Primary sources trump all other forms of source material as primary sources direct from the people and time period. there is no conjecture or speculation no conclusions need be drawn as two people in authority from that time are laying out the policy the wiki page is trying to figure out 2000 years after the fact. why look there when you have an actual letter from the time? (because it does not fit your preferred world view)

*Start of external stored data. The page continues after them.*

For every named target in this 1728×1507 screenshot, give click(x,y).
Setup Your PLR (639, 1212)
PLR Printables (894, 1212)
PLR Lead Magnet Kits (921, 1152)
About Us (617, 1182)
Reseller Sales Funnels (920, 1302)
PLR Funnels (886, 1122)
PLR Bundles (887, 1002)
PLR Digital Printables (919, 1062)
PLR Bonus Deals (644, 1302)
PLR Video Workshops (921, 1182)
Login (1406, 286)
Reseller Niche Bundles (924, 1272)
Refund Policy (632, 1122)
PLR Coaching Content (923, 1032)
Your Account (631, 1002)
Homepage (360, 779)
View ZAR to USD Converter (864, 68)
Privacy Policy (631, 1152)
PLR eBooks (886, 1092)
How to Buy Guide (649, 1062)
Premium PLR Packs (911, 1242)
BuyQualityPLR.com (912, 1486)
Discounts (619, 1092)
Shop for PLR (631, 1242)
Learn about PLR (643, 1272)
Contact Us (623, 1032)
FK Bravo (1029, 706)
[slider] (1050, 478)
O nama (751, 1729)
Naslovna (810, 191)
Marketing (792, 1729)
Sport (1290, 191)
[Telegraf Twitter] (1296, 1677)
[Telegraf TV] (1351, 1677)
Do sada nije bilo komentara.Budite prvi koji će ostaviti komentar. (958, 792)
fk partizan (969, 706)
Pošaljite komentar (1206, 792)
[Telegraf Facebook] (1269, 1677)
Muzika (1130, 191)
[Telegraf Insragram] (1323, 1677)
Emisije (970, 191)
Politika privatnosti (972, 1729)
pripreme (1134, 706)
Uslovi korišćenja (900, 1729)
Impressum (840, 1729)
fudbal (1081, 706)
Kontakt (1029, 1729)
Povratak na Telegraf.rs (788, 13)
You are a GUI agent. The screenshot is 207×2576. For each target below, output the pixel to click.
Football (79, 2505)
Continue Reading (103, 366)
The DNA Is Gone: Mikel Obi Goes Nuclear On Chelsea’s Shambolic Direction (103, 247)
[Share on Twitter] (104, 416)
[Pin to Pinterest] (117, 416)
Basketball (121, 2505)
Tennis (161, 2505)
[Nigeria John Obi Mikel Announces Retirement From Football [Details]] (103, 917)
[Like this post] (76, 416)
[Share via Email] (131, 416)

The letter in question shows Specific targeting of people who maintain their faith. This means the roman government per the emperor personal words to a regional governor gave imperial consent to hunt down all self admitted Christians. I don't think you understand what this means or how this changes the faith. It means no open door meeting/No church allowed as all the governor would have to do is have troops stand out side the church and round up everyone who showed up. Then Execute them. This means no evangelism as anyone caught preaching the gospel would be executed. This means out reach of any kind as all the government need do is feign need and arrest and execute anyone showing up in the name of God to provide relief. These are 3 foundational functions of the church.
Now did the hunt ramp up yes. In the second century they when from simply asking or trying to catch people in the act to an inquisition style of eradication.
Bottom line in the first century if you were Christian you died. if you were not or could demonstrate you had renounced the faith you would live. Christian=dead not christian = alive.
Would you even be arguing this if it were gay people instead of Christian? If the governor asked if you were gay and you said yes they would execute you and if you said no the would let you live. None of you would argue this was not persecution of gay people, but when christians endure this it is not persecution some how
Been a hypocrite long? do you even care you display such a telling double standard? How do you justify this double standard or do you simply pretend it is not there?
(December 19, 2018 at 3:24 am)Amarok Wrote:(December 18, 2018 at 4:23 pm)Jehanne Wrote: I have no idea why you would refer to Dr. Carrier as being "ilk". He is an independent scholar who has his opinions about things, but his academic credentials are foundational in the areas in which he does his research, even though his views are outside of mainstream scholarship.And the fact Christians were considered trouble makers
By the way, the reference above is to an undergraduate textbook in New Testament criticism and not one of Dr. Ehrman's popular books.
No, the early Christians were not killed because of their faith (if they were, they would have been murdered unconditionally); rather, some were executed because they placed allegiance to Jesus above that of Caesar, which put some of them at odds with the Empire.
Indeed, they pissed off the jews who in 70AD revolted against rome because in part the jews were not allowed to 'handel the christians in the way they thought the word of God commanded. As a result Rome destroyed the jewish religion by burning all of the text, destroying the temple taking all the valuable holy relics and smashing everything else.. then in a final stroke/attempt to destroy judaism the murdered all of the sadducees (the ruling priest class) meaning all the higher ups. in effect because they had no one who could orally cite the OT they had no temple to make sacrifice in they had no alter to sacrifice on OT judaism ended. This is what they did to the jews. Now for inciting the jews a bounty was put on the heads of christians. As rome did not care about messiahs or sons of God. They only cared about the tributary paying taxes and doing so without making a fuss. or they were broken.